## Passage
“The current approach of the CPSO demands that doctors set aside their morals and go against their conscience to directly refer for assisted suicide,” said Larry Worthen, coalition member and executive director of the Christian Medical and Dental Society of Canada in a June 21 news release. “In our view, effective referral and participating in assisted suicide are morally and ethically the same thing.”
In the release, the coalition representing more than 5,000 physicians and 100 health-care facilities across the country said it is “deeply troubled” by the directive in Canada’s federal euthanasia and assisted suicide law that “no one should be compelled to participate in euthanasia” is being ignored in Ontario.
The coalition points out none of the other nine jurisdictions in the world that allow euthanasia or assisted suicide force doctors to provide the procedures or refer to other doctors who will.
Three physicians’ groups that belong to the coalition have launched a judicial review, asking the court whether the CPSO policy is unconstitutional, the release said.

## Data
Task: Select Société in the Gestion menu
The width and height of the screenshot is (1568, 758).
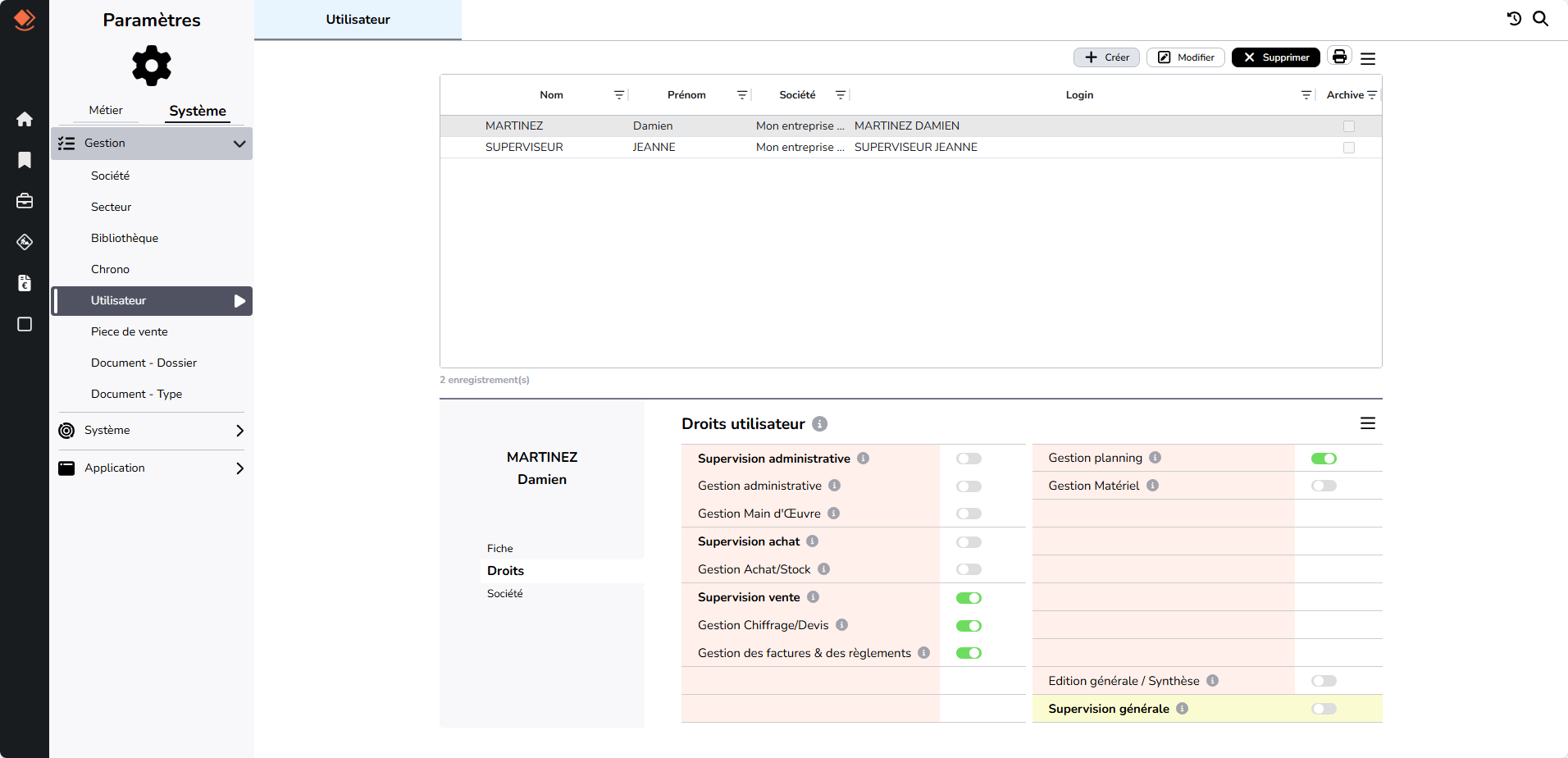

## Prompt
From the passage on the CPSO referral policy, extract everything from "Three physicians’ groups" down to "the release said.", word for word.

## Expected answer
Three physicians’ groups that belong to the coalition have launched a judicial review, asking the court whether the CPSO policy is unconstitutional, the release said.